MaxKrapp commented 5 years ago

So I think there might be an error in your upsampling method. You are using scales from 2 to 8 but these scales are not accurate in my opinion. I scaled always by the largest tensors dimension and then upscaled the last tensor to my input size. The network is now training and I will give a feedback tomorrow.

MaxKrapp commented 5 years ago

Ok the method did run and learn something and the loss values look ok but the inference looks aweful.

TaoZhong11 commented 5 years ago

I have met the problem that shows "F tensorflow/stream_executor/cuda/cuda_dnn.cc:430] could not convert BatchDescriptor {count: 1 feature_map_count: 1024 spatial: 0 0 value_min: 0.000000 value_max: 0.000000 layout: BatchDepthYX} to cudnn tensor descriptor: CUDNN_STATUS_BAD_PARAM Aborted (core dumped)" when I run the fresh code about DDSC. Have you ever met this?
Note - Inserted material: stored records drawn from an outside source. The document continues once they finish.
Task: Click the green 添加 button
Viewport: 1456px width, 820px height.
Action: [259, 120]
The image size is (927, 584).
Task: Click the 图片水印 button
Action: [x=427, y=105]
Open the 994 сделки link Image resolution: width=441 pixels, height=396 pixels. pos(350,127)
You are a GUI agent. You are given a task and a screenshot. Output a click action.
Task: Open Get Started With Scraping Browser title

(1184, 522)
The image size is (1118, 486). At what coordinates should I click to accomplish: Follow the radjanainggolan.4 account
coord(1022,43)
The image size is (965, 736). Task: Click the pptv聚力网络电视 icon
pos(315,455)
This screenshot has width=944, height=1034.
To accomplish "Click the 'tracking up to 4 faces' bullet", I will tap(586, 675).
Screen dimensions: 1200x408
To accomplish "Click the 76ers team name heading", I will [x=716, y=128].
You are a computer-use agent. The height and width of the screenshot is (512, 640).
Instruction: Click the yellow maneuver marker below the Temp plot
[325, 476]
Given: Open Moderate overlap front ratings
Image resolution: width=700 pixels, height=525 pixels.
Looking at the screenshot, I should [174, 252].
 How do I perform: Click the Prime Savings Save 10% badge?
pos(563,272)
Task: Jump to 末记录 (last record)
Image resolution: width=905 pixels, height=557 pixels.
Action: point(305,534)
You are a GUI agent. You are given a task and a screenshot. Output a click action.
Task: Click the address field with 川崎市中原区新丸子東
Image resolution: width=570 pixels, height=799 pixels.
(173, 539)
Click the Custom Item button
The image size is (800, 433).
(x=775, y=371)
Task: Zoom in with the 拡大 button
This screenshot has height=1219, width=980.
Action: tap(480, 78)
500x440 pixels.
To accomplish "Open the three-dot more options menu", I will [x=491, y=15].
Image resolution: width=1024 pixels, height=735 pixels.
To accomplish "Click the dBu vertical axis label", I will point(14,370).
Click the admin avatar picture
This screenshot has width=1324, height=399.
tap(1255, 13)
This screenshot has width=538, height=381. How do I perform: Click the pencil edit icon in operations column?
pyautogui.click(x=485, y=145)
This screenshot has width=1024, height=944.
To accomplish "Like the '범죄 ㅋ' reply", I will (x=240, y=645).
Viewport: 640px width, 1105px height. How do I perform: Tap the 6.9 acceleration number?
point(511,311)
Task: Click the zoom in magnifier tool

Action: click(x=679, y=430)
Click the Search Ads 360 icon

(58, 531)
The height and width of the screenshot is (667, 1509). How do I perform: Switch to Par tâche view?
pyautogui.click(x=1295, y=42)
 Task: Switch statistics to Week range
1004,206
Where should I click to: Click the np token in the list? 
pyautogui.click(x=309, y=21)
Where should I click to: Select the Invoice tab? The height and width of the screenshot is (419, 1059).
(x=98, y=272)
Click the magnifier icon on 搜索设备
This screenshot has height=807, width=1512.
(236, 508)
MaxKrapp commented 5 years ago

No since I have my own pipeline and just using the logits. The problem with this error is that somewhere in the pipeline you get 0 activations and when you try to distribute them on the cuda cores it tells you that there is a bad parameter to distribute. You could try to use larger input size or to skip the last maxpool layer of the resnet. A list of all restnet layers is found in the init of net, init = resNetWhatSoEver(). When you use the activations one layer before you could have gettin rid of this error. An other possibility is that you are using another tf version. I use Linux 1.16 python 3.6. However, the model seems to be ill defined. Since I run into problems with the dimension of the downsampling scales. Hope it helped

MiZhangWhuer commented 5 years ago

So I think there might be an error in your upsampling method. You are using scales from 2 to 8 but these scales are not accurate in my opinion. I scaled always by the largest tensors dimension and then upscaled the last tensor to my input size. The network is now training and I will give a feedback tomorrow.

Hi, can you share the modifications to DDSC.py? How to process the upsample code?